#### Exercise description:
According to the notes on constitutional review standards, when may a state law that substantially impairs preexisting contracts still be allowed under the Contracts Clause?

#### Page excerpt:
Rational basis (due process)
Burden is on the plaintiff to show the law is not rationally related to a legitimate government interest. Applies to everything not a fundamental right.
Equal Protection – strict scrutiny
Burden is on the government to show the law is necessary for a compelling government interest. Applies to fundamental rights and suspect classifications (e.g. race and alienage in most cases).
Equal Protection – intermediate scrutiny
Burden is on the government to show the regulation is substantially related to an important government interest. Applies to gender and illegitimacy.
Equal Protection – rational basis
Burden is on the plaintiff to show the law is not rationally related to a legitimate government interest. Applies to age/education/wealth classifications. Plaintiff usually loses.
Takings Clause
The government may not take private property for public use without just compensation. A taking can be physical or regulatory. A regulatory taking deprives the owner of all economic value.
Contracts Clause
A state may not pass legislation that substantially impairs preexisting contracts unless the law serves an important and legitimate public interest and is reasonably and narrowly tailored to promoting that interest.
Ex post facto laws
Neither states nor the federal government may pass legislation that retroactively alters a criminal law in a substantially prejudicial manner for the purpose of punishing a person for some past activity.

[Dataset entries]
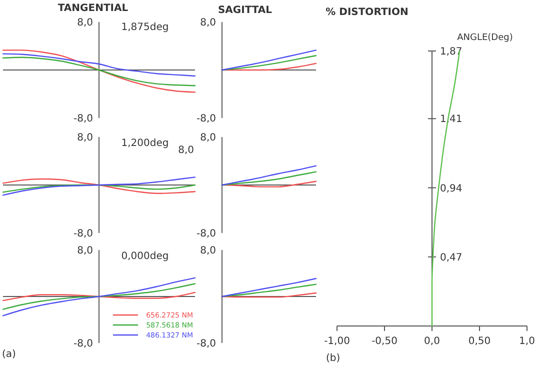  Describe the element at coordinates (527, 342) in the screenshot. I see `x-tick-label: 1,0` at that location.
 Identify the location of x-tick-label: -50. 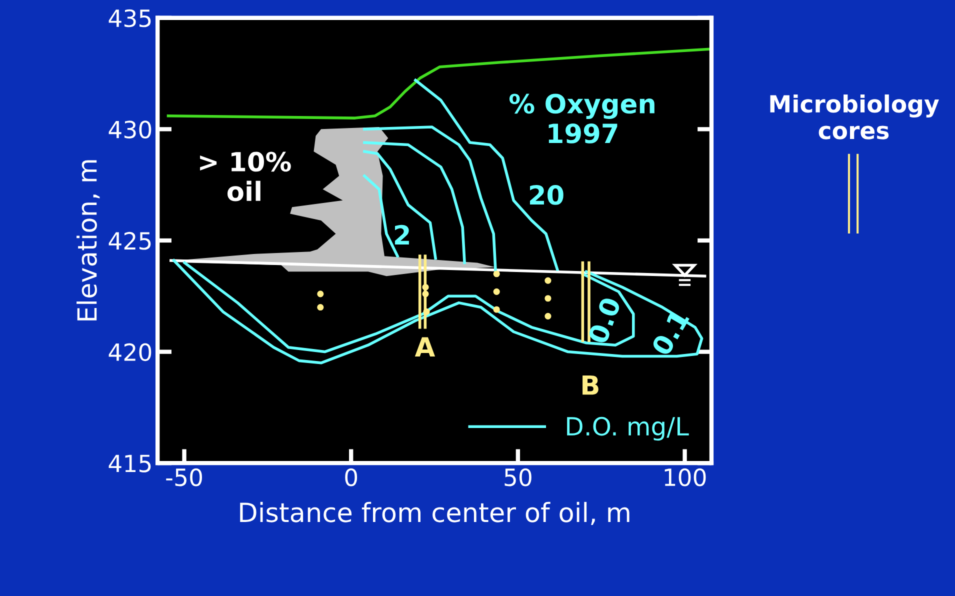
(184, 477).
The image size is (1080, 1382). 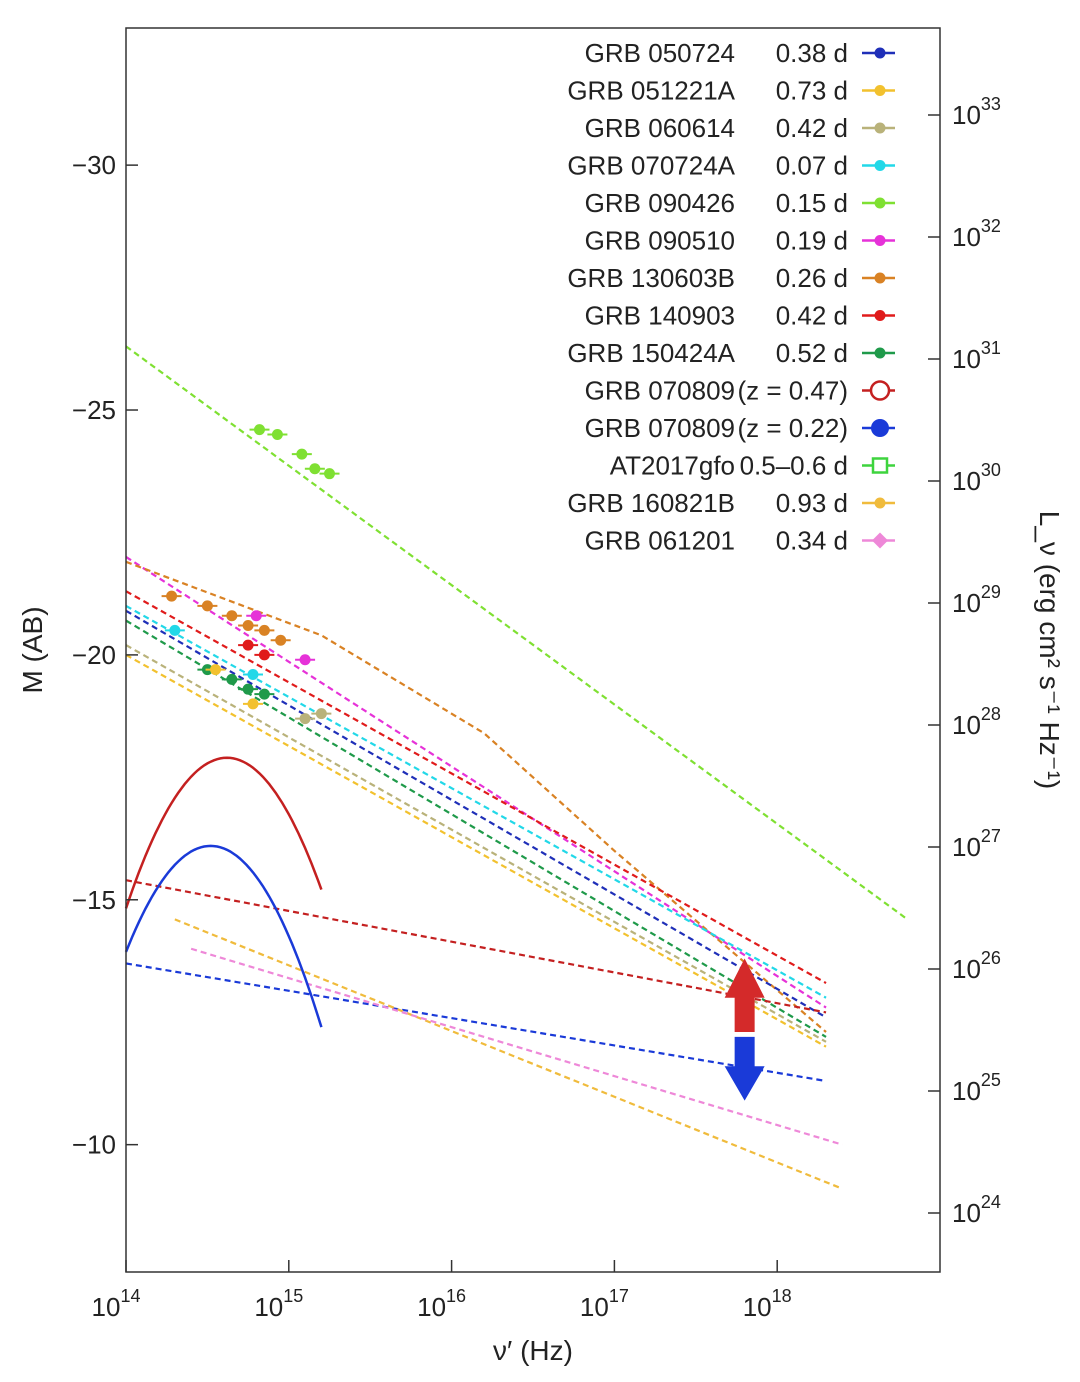 What do you see at coordinates (94, 1145) in the screenshot?
I see `y-tick-label: −10` at bounding box center [94, 1145].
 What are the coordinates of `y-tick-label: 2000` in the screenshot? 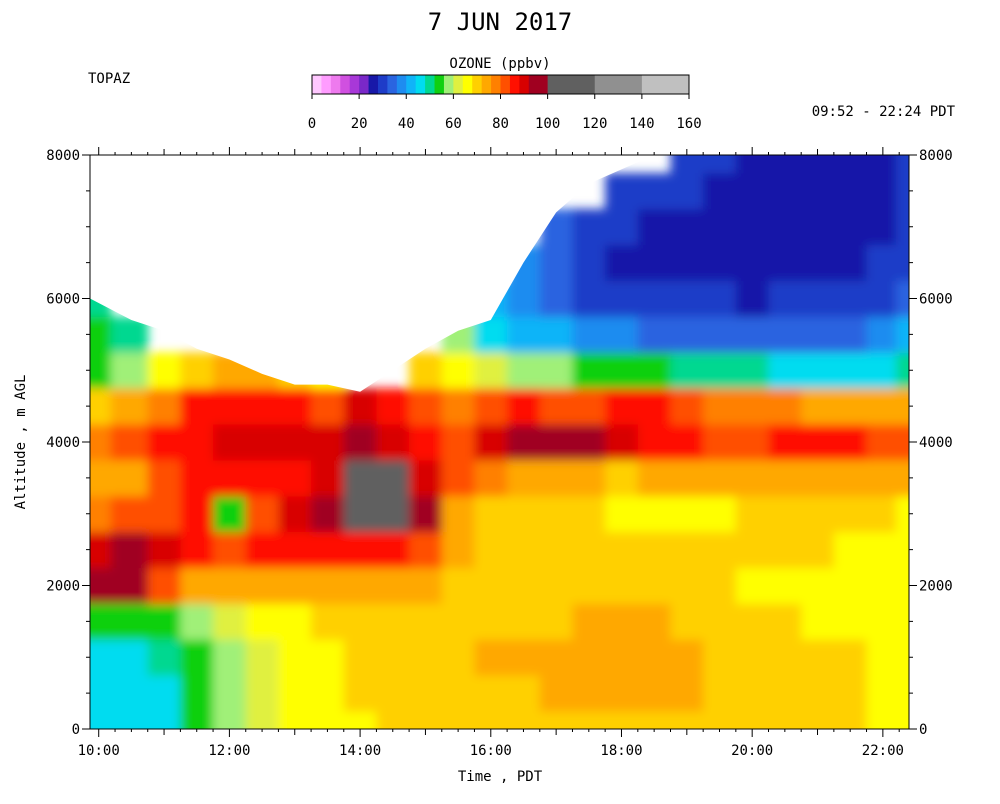 It's located at (63, 587).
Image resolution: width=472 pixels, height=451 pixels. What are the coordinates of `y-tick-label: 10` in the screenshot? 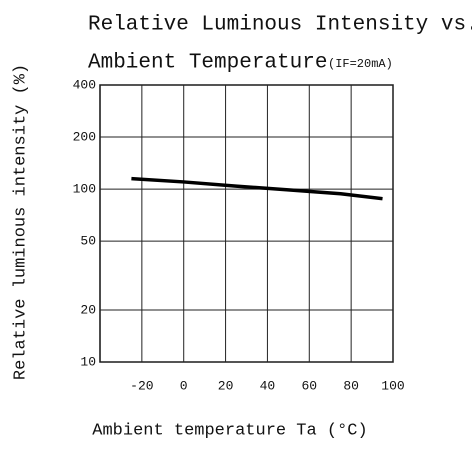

#### Answer box:
Such a law may stand when it serves an important and legitimate public interest and is reasonably and narrowly tailored to promoting that interest.